Human-in-the-Loop Governance
Autonomy is a dial, not a switch. The harness controls where it's set.
The autonomy spectrum
Not all agentic tasks warrant the same level of human oversight. A well-designed Agentic SDLC defines explicit autonomy levels and assigns tasks to them deliberately.
| Level | Agent autonomy | Human involvement |
|---|---|---|
| L0 — Assisted | Suggests changes; human applies | High |
| L1 — Supervised | Applies changes; human reviews each | Medium |
| L2 — Checkpointed | Runs a session; human reviews at end | Low |
| L3 — Autonomous | Runs multi-session without review | Minimal |
Most production teams operate at L1–L2. L3 is appropriate only for well-bounded, high-coverage tasks.

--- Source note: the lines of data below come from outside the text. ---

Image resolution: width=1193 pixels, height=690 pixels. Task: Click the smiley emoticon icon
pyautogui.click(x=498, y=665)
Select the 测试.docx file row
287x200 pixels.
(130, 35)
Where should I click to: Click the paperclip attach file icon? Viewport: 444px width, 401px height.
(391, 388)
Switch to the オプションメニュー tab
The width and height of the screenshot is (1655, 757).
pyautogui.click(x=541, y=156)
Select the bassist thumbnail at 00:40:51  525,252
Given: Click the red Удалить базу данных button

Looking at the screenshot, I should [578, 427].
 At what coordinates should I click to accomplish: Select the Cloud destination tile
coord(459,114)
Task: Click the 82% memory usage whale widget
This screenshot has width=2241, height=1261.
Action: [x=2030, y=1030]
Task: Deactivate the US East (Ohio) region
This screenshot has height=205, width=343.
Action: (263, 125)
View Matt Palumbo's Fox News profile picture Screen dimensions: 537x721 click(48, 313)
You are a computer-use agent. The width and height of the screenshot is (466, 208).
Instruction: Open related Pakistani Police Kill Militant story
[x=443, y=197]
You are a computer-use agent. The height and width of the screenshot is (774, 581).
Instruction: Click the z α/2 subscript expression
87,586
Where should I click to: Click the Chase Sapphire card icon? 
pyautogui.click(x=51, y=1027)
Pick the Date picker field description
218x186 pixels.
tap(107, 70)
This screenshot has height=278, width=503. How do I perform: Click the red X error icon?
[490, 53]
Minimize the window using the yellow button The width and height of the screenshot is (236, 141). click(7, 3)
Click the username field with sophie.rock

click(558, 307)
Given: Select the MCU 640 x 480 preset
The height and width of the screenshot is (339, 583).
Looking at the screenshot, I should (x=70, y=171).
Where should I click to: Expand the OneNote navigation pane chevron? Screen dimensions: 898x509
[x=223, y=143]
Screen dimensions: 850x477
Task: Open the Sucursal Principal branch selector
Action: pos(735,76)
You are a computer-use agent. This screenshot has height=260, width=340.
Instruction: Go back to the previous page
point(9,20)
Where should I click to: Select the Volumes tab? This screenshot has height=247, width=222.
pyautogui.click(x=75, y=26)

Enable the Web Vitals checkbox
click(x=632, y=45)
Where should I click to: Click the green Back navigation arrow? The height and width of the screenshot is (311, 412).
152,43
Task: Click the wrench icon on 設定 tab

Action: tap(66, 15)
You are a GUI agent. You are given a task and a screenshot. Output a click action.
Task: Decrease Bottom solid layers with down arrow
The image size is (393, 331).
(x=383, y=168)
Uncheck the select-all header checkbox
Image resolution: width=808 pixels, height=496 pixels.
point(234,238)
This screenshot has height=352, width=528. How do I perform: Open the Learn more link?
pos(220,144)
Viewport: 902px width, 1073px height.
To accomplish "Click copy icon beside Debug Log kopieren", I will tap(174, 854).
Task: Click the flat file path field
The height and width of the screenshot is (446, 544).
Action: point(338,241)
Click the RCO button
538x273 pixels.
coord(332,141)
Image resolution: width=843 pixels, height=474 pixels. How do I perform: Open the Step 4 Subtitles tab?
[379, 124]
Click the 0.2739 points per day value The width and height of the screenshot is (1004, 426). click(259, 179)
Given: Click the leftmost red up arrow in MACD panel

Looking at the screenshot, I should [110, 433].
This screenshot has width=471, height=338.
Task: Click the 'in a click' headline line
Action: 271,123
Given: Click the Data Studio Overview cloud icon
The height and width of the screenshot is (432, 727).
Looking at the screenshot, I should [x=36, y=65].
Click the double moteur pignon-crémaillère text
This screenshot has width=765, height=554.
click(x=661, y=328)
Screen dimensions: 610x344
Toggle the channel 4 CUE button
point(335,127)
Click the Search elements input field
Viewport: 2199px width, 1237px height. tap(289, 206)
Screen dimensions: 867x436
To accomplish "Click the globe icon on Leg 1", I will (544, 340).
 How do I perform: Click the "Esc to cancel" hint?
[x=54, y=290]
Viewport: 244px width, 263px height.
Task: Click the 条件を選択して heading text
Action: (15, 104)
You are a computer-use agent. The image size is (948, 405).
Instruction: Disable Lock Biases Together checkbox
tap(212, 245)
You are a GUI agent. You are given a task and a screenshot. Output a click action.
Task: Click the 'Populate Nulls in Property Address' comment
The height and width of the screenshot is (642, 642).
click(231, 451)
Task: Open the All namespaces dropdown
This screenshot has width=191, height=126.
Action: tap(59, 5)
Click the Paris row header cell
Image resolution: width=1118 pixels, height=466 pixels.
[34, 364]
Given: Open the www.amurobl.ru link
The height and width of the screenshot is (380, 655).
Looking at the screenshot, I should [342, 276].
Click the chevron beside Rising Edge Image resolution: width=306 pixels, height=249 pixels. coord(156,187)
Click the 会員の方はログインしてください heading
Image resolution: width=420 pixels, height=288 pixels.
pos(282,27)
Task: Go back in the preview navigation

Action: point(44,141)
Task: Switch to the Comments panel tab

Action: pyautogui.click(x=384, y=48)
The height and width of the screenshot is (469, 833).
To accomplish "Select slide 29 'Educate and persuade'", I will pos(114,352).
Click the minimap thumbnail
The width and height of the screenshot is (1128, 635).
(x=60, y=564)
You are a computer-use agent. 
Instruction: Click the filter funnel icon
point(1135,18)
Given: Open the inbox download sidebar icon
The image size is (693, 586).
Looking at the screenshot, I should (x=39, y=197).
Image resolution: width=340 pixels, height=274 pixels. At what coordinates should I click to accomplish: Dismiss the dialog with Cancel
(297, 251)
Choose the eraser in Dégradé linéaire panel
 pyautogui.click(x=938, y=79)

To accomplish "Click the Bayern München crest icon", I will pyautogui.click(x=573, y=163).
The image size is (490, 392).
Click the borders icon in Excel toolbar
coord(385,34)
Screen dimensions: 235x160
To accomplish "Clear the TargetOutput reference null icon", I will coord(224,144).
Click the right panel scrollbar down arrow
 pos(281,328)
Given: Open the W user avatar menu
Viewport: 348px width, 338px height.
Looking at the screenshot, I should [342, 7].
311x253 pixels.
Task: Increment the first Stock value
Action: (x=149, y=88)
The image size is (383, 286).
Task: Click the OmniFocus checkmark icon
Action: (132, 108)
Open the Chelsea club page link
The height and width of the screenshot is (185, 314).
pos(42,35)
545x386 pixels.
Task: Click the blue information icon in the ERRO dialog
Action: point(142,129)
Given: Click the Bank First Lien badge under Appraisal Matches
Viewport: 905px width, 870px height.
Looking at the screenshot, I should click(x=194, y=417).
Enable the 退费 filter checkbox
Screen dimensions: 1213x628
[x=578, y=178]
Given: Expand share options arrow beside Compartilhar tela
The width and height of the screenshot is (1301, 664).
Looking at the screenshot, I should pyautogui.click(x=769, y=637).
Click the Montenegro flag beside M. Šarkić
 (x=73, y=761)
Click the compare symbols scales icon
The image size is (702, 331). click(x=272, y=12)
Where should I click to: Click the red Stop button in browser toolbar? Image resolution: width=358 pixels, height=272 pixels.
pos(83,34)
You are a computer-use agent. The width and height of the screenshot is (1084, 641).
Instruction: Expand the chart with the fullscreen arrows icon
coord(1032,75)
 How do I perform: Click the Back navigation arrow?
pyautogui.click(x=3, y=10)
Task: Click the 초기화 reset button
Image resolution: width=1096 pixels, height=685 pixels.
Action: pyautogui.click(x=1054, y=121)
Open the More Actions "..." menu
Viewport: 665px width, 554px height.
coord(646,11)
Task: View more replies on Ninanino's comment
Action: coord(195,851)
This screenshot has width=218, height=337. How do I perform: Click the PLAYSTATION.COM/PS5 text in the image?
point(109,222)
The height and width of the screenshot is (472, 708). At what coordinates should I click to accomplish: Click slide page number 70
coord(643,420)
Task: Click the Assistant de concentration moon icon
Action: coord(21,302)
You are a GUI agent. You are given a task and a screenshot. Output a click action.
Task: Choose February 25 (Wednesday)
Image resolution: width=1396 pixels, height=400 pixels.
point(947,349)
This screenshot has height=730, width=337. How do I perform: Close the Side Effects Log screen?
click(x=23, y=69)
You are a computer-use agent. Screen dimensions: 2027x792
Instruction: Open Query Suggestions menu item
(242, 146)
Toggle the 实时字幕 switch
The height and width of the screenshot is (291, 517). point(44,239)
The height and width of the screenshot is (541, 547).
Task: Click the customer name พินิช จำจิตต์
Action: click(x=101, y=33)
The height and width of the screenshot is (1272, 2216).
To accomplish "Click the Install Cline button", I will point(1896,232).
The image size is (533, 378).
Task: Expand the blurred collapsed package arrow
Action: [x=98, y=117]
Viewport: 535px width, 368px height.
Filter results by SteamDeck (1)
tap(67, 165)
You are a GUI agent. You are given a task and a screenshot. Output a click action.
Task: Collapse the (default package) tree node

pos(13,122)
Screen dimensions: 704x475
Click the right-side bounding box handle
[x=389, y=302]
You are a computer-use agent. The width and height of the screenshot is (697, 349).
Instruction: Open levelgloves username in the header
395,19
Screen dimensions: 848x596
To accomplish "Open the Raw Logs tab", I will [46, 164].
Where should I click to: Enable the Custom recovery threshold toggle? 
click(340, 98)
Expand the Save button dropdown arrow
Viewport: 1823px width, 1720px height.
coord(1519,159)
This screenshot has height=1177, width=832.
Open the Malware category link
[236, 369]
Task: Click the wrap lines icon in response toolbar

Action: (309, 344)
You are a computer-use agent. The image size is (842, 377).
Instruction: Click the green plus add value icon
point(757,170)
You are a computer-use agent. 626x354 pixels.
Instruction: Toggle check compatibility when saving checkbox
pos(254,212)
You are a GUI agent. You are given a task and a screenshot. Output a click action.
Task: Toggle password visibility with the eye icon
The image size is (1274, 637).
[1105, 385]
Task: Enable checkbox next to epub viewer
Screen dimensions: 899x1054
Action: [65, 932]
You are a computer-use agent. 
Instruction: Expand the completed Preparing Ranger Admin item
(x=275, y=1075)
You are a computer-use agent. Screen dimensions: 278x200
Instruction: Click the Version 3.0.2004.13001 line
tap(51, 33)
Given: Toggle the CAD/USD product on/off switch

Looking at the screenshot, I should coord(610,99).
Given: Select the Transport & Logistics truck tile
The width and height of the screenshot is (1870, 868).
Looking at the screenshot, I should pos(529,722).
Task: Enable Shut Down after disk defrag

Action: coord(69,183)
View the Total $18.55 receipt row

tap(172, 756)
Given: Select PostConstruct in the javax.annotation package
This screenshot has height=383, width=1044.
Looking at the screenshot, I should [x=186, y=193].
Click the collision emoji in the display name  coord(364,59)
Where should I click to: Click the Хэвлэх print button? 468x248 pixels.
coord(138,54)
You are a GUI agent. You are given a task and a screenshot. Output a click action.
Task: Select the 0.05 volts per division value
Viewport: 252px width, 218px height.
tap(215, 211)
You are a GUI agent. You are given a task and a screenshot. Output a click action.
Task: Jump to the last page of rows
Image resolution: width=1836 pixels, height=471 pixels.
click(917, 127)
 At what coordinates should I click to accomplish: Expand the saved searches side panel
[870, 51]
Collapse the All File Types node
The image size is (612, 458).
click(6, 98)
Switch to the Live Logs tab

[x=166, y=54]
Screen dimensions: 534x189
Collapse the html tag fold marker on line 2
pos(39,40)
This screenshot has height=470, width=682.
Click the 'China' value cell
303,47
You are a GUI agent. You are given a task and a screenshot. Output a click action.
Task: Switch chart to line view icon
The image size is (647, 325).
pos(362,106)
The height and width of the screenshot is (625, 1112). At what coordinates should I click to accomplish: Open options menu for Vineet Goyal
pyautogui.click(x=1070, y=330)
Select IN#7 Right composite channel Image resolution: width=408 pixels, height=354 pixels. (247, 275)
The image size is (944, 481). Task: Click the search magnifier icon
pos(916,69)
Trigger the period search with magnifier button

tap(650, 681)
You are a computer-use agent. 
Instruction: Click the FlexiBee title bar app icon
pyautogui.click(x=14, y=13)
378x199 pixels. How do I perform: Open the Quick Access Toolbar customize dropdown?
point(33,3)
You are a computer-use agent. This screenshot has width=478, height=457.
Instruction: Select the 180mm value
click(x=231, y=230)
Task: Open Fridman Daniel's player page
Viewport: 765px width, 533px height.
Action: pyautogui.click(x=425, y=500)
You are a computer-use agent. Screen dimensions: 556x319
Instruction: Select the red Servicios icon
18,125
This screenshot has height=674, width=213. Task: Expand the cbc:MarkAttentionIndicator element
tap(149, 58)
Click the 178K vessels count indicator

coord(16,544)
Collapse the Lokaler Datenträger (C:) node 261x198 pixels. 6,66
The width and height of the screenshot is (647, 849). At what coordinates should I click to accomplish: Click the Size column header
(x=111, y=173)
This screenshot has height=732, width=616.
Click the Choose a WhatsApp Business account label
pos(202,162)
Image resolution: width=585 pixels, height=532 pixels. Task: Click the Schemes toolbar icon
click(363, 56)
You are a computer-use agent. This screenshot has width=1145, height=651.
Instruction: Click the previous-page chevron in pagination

When to insert a human checkpoint
The harness defines explicit conditions that pause autonomous execution and request human review:
- Scope boundary hit — agent attempted to modify an out-of-scope file
- Verification failure — tests failed more than N times in a row
- Ambiguity detected — task description conflicts with AGENTS.md rules
- Architecture impact — proposed change touches a core interface or schema
- Novel failure mode — error type not seen in previous sessions
The review protocol
When a human checkpoint is triggered, the agent writes a structured review request:
markdown
# Review Request — 2026-04-17
## Task
Implement user authentication logout endpoint
## What I did
- Added `POST /auth/logout` endpoint in `src/auth/routes.ts`
- Invalidated session token in Redis
## Why I stopped
Verification failed: `tests/auth/logout.test.ts` — 2 failing assertions
## What I need
Clarification on expected token invalidation behaviour (see failing test line 47)
## Next step if approved
Fix token invalidation logic and re-run verificationThe human reads, responds, and the agent resumes. The entire exchange is committed to git.